Abstract Introduction The parietal band (PB) is little acknowledged. The PB traverses the basal part of the right ventricle (RV) with myocardial fibres circumscribing the inlet portion of the RV, anatomical studies suggest the PB may be of significant importance for RV contraction. RV dysfunction is of particular concern in patients with repaired Tetralogy of Fallot (ToF pts.). Purpose To study the importance of the PB for RV function in a retrospective cohort study by comparison of normal subjects with ToF pts. with and without resected PB. Methods The PB function was compared to RV volume and function by echocardiography and magnetic resonance imaging (CMR) in 89 normal subjects (echo and CMR) and 106 ToF pts. (CMR). Results A PB was identified in all normal subjects. In these, the PB shortened by 41±5% (mean±SD) during systole, and correspondingly, the septum-to-free wall distance was shortened by 47±17%. In ToF pts., the PB had been resected in 57.5% of cases.

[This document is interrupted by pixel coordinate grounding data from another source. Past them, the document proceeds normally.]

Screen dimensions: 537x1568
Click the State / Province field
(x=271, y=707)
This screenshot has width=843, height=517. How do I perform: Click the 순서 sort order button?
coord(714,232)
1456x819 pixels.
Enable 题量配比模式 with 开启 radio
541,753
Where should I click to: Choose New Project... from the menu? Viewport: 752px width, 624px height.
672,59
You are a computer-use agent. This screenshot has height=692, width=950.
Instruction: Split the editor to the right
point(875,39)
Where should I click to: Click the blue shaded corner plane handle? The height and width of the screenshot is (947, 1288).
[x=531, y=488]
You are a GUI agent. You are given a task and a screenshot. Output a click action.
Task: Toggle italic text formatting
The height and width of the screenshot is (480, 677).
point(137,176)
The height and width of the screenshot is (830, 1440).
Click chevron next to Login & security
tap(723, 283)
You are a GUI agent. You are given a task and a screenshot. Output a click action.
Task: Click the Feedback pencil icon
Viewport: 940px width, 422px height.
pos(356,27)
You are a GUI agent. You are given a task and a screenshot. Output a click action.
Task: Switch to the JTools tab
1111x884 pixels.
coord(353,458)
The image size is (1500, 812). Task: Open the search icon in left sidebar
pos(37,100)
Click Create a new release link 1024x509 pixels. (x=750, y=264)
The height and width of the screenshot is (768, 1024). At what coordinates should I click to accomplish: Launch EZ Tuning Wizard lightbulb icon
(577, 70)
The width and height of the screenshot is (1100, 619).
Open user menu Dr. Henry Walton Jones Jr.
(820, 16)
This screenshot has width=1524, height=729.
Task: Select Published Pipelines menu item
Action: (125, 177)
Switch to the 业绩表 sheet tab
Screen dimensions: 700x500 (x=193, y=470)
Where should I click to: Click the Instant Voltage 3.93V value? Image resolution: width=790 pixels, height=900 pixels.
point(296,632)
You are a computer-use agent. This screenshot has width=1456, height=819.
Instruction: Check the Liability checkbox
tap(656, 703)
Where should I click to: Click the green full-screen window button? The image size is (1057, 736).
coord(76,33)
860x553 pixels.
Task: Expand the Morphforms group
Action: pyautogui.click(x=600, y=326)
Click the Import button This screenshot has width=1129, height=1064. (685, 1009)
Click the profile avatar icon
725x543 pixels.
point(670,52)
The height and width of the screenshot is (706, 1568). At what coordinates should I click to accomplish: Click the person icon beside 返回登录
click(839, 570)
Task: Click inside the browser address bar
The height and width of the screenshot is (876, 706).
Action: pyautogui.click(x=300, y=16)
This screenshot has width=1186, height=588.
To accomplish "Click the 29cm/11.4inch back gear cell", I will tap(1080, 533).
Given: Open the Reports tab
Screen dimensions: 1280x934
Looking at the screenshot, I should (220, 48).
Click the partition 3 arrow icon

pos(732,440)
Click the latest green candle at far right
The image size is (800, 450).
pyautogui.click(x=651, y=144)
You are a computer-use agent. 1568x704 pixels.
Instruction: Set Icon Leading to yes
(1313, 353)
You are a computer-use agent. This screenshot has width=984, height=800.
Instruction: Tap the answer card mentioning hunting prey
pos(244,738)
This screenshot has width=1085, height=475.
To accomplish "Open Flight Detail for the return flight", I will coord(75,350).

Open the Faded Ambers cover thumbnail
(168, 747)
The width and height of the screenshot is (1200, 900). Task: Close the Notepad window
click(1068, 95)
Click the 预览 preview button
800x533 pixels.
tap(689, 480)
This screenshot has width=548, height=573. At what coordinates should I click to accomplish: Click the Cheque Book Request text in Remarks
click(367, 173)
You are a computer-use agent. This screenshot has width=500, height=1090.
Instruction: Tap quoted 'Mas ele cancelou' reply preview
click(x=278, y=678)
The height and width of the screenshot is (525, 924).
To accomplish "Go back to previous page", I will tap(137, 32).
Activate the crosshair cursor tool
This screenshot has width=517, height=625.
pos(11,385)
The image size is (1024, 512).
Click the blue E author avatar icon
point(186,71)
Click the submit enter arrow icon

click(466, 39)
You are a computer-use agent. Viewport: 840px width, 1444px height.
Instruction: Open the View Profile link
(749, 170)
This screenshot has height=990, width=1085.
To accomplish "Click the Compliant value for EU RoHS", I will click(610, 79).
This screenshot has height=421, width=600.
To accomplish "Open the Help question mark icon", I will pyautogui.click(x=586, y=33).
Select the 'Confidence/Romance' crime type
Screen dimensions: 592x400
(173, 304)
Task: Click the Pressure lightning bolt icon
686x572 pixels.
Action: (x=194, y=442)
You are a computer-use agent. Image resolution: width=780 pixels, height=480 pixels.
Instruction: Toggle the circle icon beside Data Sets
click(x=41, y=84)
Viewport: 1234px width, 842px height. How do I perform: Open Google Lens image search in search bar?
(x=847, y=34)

Resection of the PB was not of any consequence for RV dilatation or pulmonary and tricuspid valve regurgitation fraction (all ns), but resection was associated with a lowered RV free-wall to inter-ventricular septum approximation (21±13% vs. 39±9%) and consequently a lowered RV ejection fraction (RVEF; 45±8% vs. 54±8%) (both p<0.001). 84% vs. 48% (p<0.0001) had reduced RVEF if the PB had been resected. Conclusions The two groups of ToF pts. may differ in other aspects than presence of the parietal band, but taken together our findings in normal subjects and ToF pts. do suggest that the parietal band is significant importance for right ventricle contraction.